Current Trends and the Future of Data Warehousing Practice

Forecasting future trends in any area of technology is always an exercise in inaccuracy, but there are a number of noticeable trends which will have a significant impact in the short-to-medium term. Many of these are a result of improvements and innovations in the underlying hardware and database management system (DBMS) software. The most obvious of these is the steady increase in the size and speed of data warehouses connected to the steady increase in processing power of CPUs available today, improvements in parallel processing technologies for databases, and decreasing prices for data storage. This trend can be seen in the results of Winter Corporation's "Top Ten Program," which surveys companies and reports on the top ten transaction-processing and data warehouse databases, according to several different measures. Figure 11 depicts the increase in reported data warehouse sizes from the 2003 and 2005 surveys (2007 data has not yet been released):


Ten Largest Global Data Warehouses by Database Size, 2003/2005. From Winter Corporation.

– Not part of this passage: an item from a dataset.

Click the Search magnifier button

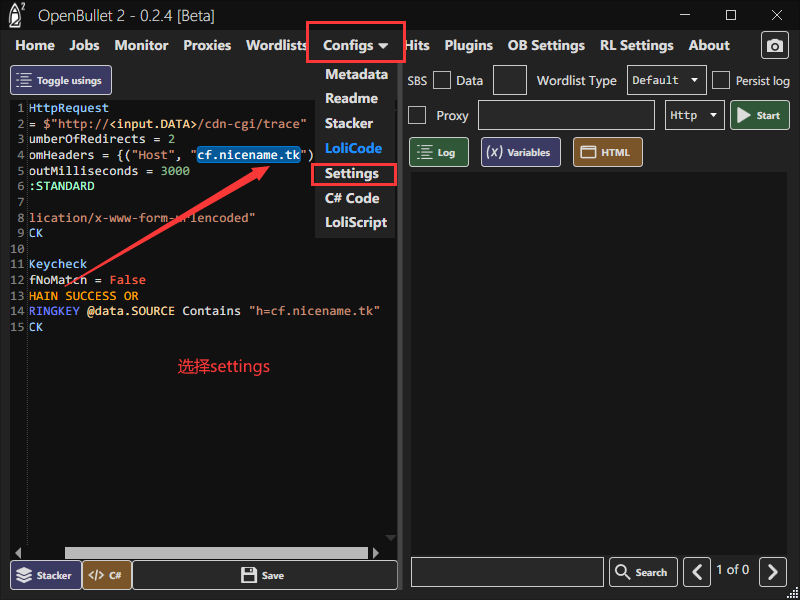coord(643,572)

The data warehousing industry has seen a number of recent changes that will continue to have an impact on data warehouse deployments in the short-to-medium term. One of these is the introduction by several vendors, such as Teradata, Netezza and DATAllegro, of the concept of a data warehouse 'appliance' (Russom, 2005). The idea of an appliance is a scalable, plug-and-play combination of hardware and DBMS that an organization can purchase and deploy with minimal configuration. The concept is not uncontroversial (see Gaskell, 2005 for instance), but is marketed heavily by some vendors never-the-less.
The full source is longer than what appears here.